> _Page extract_:
Quantum Materials Researcher Receives $1.6 Million From the Gordon and Betty Moore Foundation
Dmitri Basov, a professor of physics at Columbia University, is one of 20 scientists nationwide who has received a five-year, $1.6 million award from a leading scientific research foundation to pursue cutting-edge work in the emerging field of quantum materials.
Basov has been selected as an Emergent Phenomena in Quantum Systems Initiative Investigator (EPiQS) by the Gordon and Betty Moore Foundation. The award provides some of the most creative scientists in the field of quantum materials with substantial resources to pursue challenging and novel research directions of their own choosing, which is often difficult to do through traditional funding sources.
“Funding from the Moore Foundation is special in many ways,” said Basov, whose research focus is on electronic phenomena in quantum materials.
“Most important, this award will facilitate research at Columbia that is too risky for many usual funding channels,” he said, “I am eternally grateful to the foundation for an opportunity to work on the highly ambitious program I proposed.”
Basov, who joined the Columbia faculty in 2016, works on nano-optics, developing new methods for applying strong radiation fields to materials and measuring their effects, all on the smallest length scales.
His work has been cited thousands of times and he has earned several notable accolades for his part in advancing quantum materials science. In 2019, he received the Vannevar Bush Faculty Fellowship, one of the U.S. Department of Defense’s most prestigious awards. Earlier this year Basov was elected into the National Academy of Sciences.

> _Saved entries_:
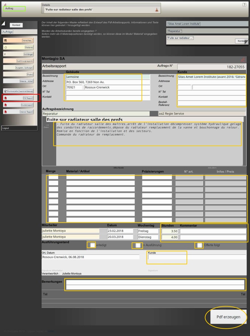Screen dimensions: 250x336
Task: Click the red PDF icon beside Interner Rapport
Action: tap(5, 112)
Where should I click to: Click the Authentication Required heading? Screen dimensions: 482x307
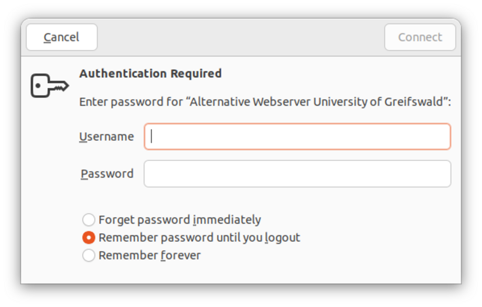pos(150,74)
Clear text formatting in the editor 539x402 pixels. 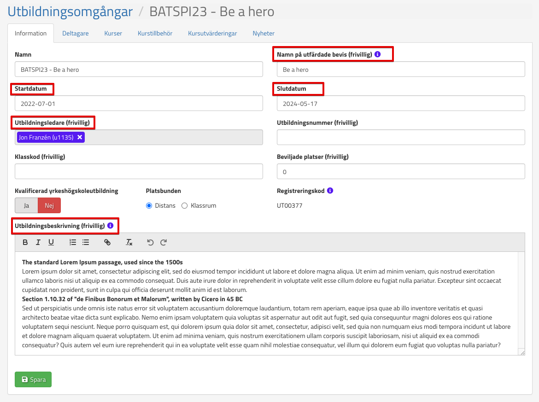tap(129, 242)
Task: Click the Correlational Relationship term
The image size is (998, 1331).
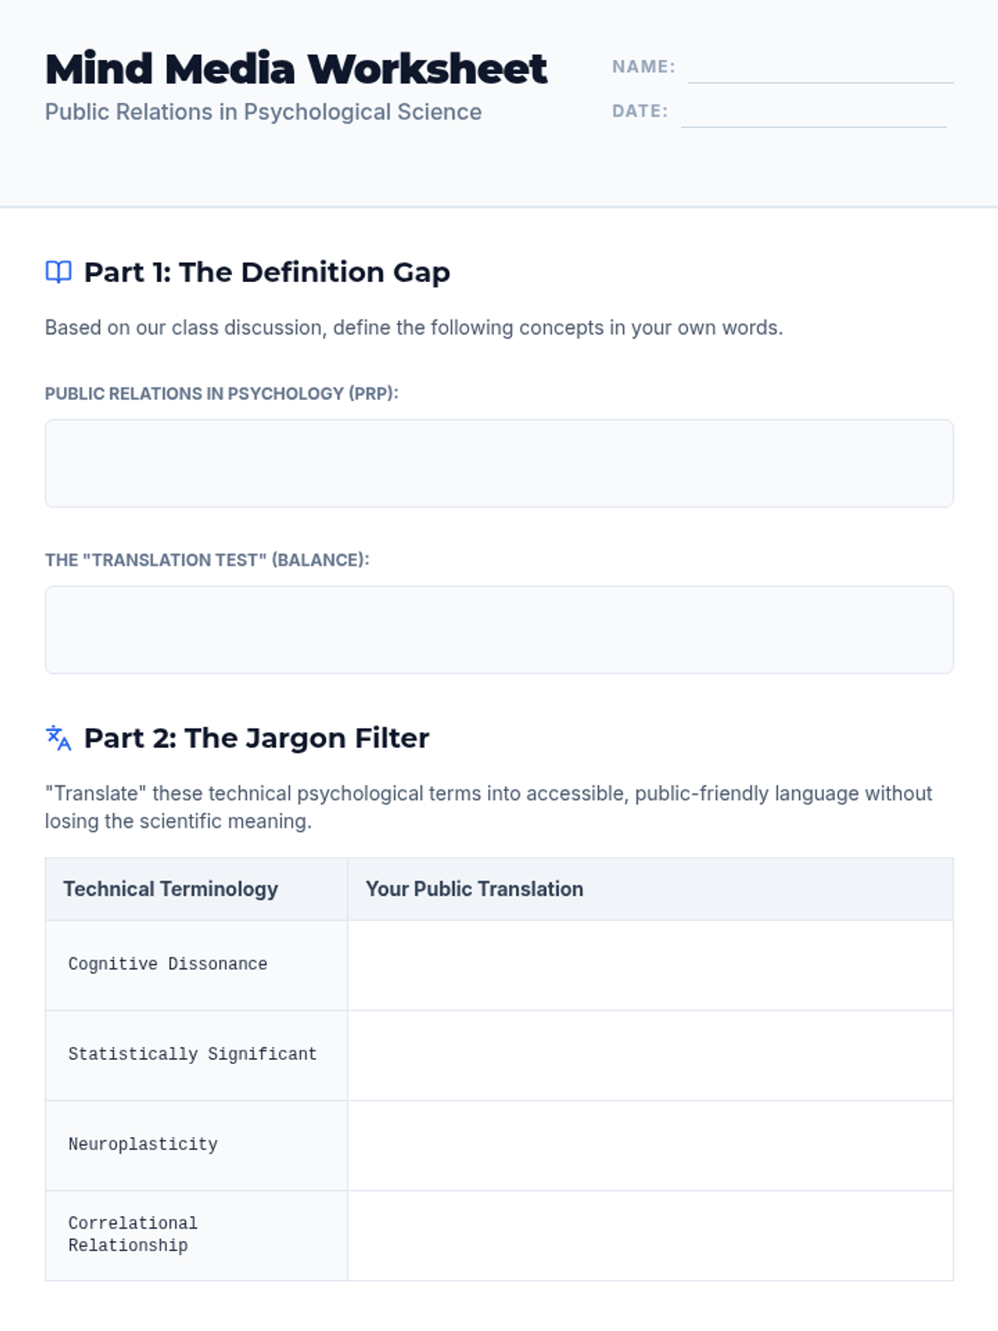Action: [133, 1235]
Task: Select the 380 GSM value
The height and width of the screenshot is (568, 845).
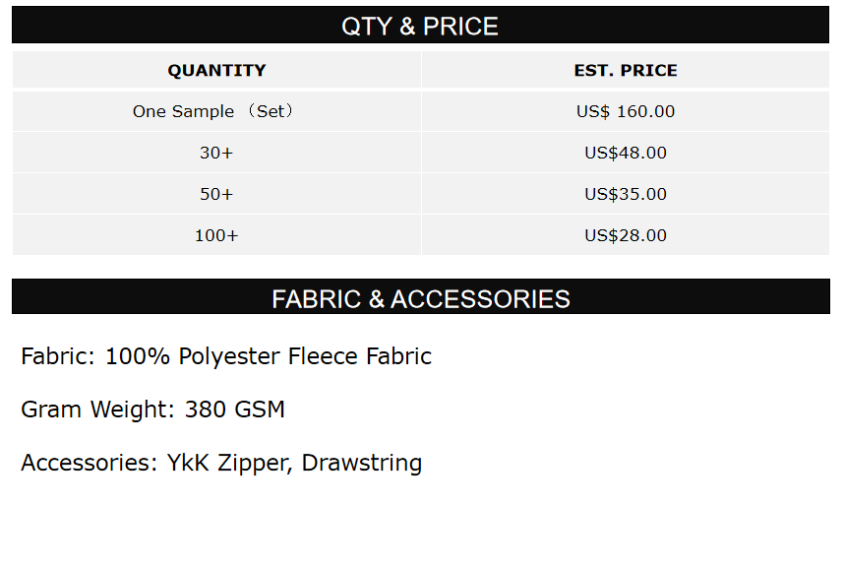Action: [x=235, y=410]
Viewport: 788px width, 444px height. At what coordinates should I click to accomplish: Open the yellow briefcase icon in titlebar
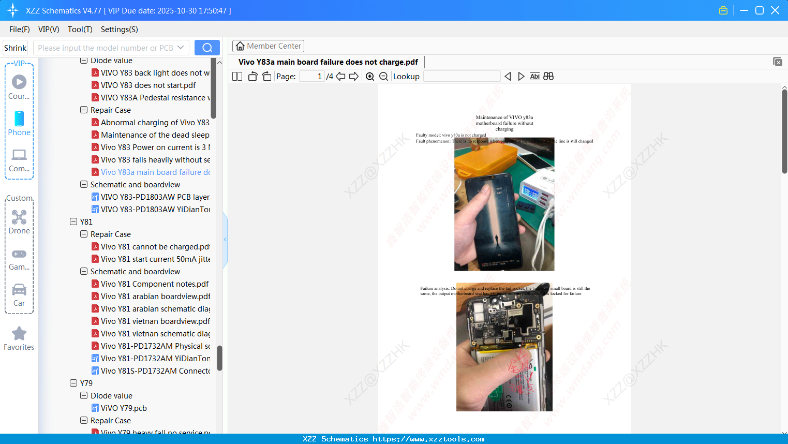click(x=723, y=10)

> _Work request_:
Write the next part of the article on Dmitri Basov's Moore Foundation award, picking up after its final sentence. The lines in the saved entries are unrelated to the article and stand as separate material.

> _Result of this exercise_:
The newest award comes as part of the Moore Foundation’s EPiQS initiative, which encourages and supports researchers in their efforts surrounding the synthesis of new quantum materials and the characterization of their properties. Scientists believe discoveries in the field could eventually lead to revolutionary applications in electronics, computing, energy technology and medical devices.
“By funding basic research in quantum materials we enable researchers in this field to interrogate materials in superior new ways and ask deeper questions about organizing principles of complex quantum systems,” said Dušan Pejaković, EPiQS program director. “While we focus on fundamental aspects of these fascinating materials, we believe that some of them will find applications in technologies that improve human life or change the way science is done.”
Gordon E. Moore and his wife Betty I. Moore established the Moore Foundation in September 2000. The foundation fosters pathbreaking scientific discovery, environmental conservation, patient care improvements and preservation of the special character of the Bay Area.
Gordon Moore was a pioneering computer expert and co-founder of Intel. He’s most famous in the scientific community for Moore’s Law, which states that processor processing power for computers will double about every 18 months.